For example, Jans has no "clerks," and it is forbidden to ask, "May I help you." Instead, the staff is supposed to strike up a conversation with customers and ask how their day of skiing went or compliment their parka, he explained.
"I tell people I want them to greet everyone who walks in the door as if they’ve been invited to your home for the evening. Make them feel welcome, make them feel comfortable," Peterson said.
People seem to like it; customers have supported the company for 30 years and allowed it to expand into a total of 12 locations. Employees seem to like it as well; more than a dozen have been with Jans for over 20 years, he said.

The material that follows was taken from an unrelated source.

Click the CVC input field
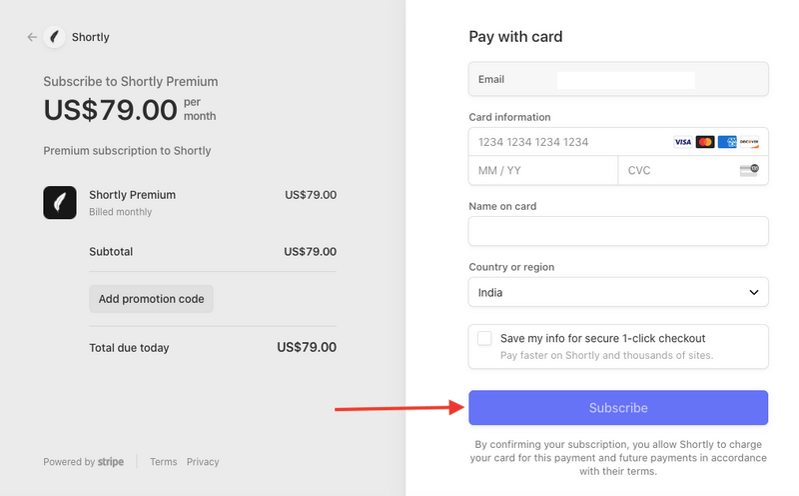The width and height of the screenshot is (799, 496). [x=679, y=171]
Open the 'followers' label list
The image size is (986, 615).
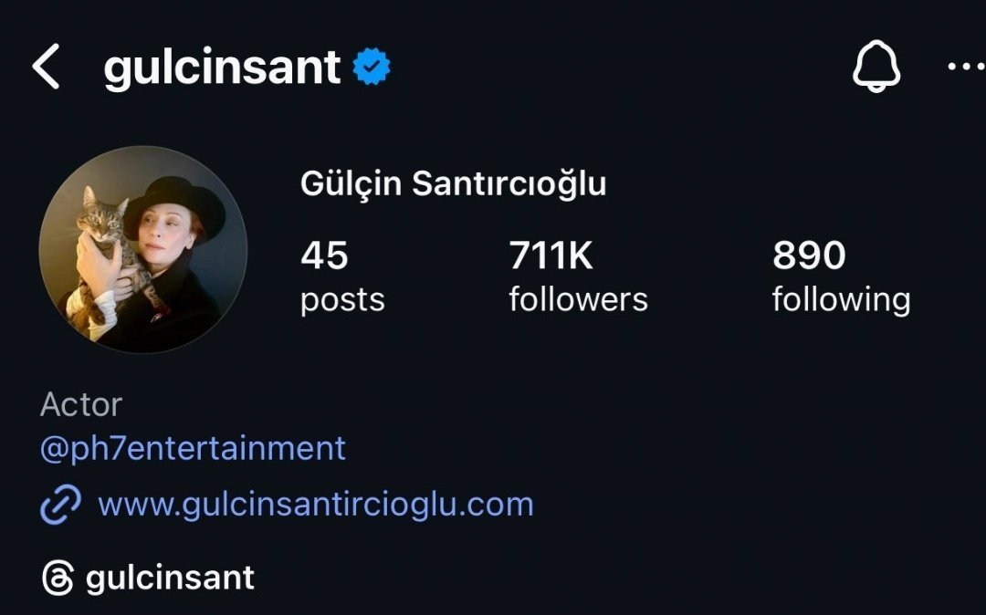[x=578, y=299]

One of those is president and CEO Russ Coburn who joined the company in 1980. Like Peterson, he switched careers to sell sporting goods and hasn’t looked back.
"The excitement has always been employees who live and breathe the sports: skiing, cycling, fishing So our customers are pretty much the same since the late 70s, early 80s," Coburn said.
Tom Noaker worked for Peterson in the late 1980s and said it didn’t really feel like work.
"It was a fun place because of the people there. I think (Peterson) set the tone for that, he enjoyed himself a lot," Noaker said. "We sang Christmas carols together on the sales floor a couple of times."
When Coburn took over there were only four stores that employed 26 people. This year the company employed about 210 people, he said.
That growth has come because they are committed to the community both its recreation and its people, Coburn said.
For example, Peterson started what has become the Youth Winter Sports Alliance and its fundraiser the Jans Winter Welcome.
"Fundamentally, it’s about getting involved which we’ve done from the very beginning," Peterson said.
Although Jans is partnering with Marmot to open a store in Aspen, the company’s 11 other stores are all in the Park City area. That’s because it’s difficult to maintain the same level of commitment to the community if you’re spread thin, Coburn said.
"We want our people to enjoy the sports with our customers," he said. "Employees are so loyal to this company because they enjoy the quality of life. They know they could live in a big city and probably make more money, but they enjoy spending time with the customers they’ve come to know over the past 10 or 20 years."
The 30th anniversary celebration is open to the public and will take place Sept. 4 from 11:30 a.m. to 2:30 p.m. at the Park Avenue store. General manager Jack Walzer’s band Lash Larue will play at 2 p.m.